__READING PASSAGE__
What would the world be, once bereft / Of wet and wildness?
——Gerard Manley Hopkins, “Inversnaid”
Last year, Nintendo released its latest gaming console, a nimble and versatile product appropriately named the Switch, which transforms from transportable LCD tablet to a standard controller with a simple click. Released alongside the Switch was the highly anticipated game The Legend of Zelda: Breath of the Wild, the 19th installment in the three-decades-old series. Nintendo had promised that Breath of the Wild would be both a radical reinvention and a redemption of the franchise. While the game’s designers retained much of what had defined the high-fantasy series, including the swords and sorcery and the melodramatic clash between good and evil, they also repackaged that content in a new form. Unlike previous installments, Breath of the Wild abandons narrative linearity and formulaic progression for an open-world design, which leaves players to wander and wonder through a vast landscape with few worn paths to guide them.
If this formal difference had only altered the game’s design or mechanics, it would still be a significant moment in the history of videogames. More radical yet is how it has shifted the ethos of gameplay toward questions like: Why do we play videogames? To what extent can videogames be reparative rather than escapist? How can the formal mechanics of videogame design, with its essential link between hand and eye, feeling and thinking, change the way we relate to mind, body, and world?
To these questions, Breath of the Wild offers two lessons: first, artful videogames need not always reproduce the toxic ideology of puerile hero worship, which lionizes the solitary figure as he (it’s usually a he) who is most capable of saving the world; second, videogames can be dynamic vehicles for messages of community and loss, and these messages are worthwhile not only in themselves but also for our present moment of political and ecological crisis.

__WORK TO BE COMPLETED__
In the Breath of the Wild essay, why is Nintendo's console described as "appropriately named the Switch"? Answer in one to three sentences. The listing that comes next is separate material and has no connection to the Breath of the Wild essay.

__PROVIDED DATA__
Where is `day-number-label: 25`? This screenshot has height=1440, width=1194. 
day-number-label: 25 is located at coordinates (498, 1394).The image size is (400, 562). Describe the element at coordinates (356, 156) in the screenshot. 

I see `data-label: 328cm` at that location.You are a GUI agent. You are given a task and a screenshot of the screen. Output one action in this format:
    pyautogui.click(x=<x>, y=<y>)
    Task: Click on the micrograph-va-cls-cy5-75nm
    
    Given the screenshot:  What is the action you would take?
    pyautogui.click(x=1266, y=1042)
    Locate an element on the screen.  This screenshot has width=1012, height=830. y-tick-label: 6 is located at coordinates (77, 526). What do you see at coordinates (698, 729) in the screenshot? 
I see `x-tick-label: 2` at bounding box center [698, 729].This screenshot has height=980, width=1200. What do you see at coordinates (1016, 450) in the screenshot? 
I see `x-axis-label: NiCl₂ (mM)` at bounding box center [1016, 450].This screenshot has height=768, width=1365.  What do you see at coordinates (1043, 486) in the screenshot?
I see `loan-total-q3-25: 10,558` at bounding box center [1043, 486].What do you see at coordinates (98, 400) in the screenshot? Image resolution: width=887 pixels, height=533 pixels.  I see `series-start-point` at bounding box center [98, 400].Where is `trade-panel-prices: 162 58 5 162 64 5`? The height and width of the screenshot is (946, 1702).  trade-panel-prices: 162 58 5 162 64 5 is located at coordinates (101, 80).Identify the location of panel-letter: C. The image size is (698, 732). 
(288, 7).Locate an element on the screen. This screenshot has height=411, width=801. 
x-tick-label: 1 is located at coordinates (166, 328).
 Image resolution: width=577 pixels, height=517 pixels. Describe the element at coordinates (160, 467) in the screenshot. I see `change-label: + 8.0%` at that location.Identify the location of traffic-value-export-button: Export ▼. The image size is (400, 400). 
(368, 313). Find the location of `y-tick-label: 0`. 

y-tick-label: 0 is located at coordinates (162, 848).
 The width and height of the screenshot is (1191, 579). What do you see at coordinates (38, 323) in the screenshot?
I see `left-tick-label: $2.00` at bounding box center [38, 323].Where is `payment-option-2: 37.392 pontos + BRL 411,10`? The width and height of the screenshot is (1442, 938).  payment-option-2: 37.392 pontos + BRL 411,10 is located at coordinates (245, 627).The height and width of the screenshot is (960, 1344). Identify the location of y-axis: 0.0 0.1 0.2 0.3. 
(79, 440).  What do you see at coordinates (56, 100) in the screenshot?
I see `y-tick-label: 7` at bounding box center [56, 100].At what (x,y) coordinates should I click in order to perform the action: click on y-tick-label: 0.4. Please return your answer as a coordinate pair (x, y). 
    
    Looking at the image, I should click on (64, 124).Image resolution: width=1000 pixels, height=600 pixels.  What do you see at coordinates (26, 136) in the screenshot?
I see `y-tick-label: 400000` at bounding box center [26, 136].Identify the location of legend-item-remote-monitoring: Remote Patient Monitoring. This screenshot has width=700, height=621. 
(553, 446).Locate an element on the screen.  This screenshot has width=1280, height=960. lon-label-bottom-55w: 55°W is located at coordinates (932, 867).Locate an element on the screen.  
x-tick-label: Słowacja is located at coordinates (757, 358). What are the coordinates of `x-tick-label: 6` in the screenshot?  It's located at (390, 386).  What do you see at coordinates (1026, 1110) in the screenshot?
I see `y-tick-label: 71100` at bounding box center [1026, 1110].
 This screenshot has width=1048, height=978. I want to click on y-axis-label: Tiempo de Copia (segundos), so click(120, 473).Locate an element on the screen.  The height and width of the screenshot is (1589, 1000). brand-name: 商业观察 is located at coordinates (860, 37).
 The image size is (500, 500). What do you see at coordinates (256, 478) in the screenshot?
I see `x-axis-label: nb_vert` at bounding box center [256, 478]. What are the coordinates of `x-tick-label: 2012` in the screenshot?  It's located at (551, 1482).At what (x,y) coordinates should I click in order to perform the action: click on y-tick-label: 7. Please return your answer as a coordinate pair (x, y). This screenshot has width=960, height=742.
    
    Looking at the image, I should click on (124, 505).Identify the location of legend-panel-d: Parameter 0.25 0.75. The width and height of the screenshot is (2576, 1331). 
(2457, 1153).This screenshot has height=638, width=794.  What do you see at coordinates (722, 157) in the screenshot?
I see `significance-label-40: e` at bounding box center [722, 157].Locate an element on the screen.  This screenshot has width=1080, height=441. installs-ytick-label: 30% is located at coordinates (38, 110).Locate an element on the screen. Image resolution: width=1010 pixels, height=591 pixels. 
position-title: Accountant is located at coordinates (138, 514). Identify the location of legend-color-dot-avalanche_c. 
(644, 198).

__REPLY__
The name fits because the console changes from a transportable LCD tablet into a standard controller with a simple click.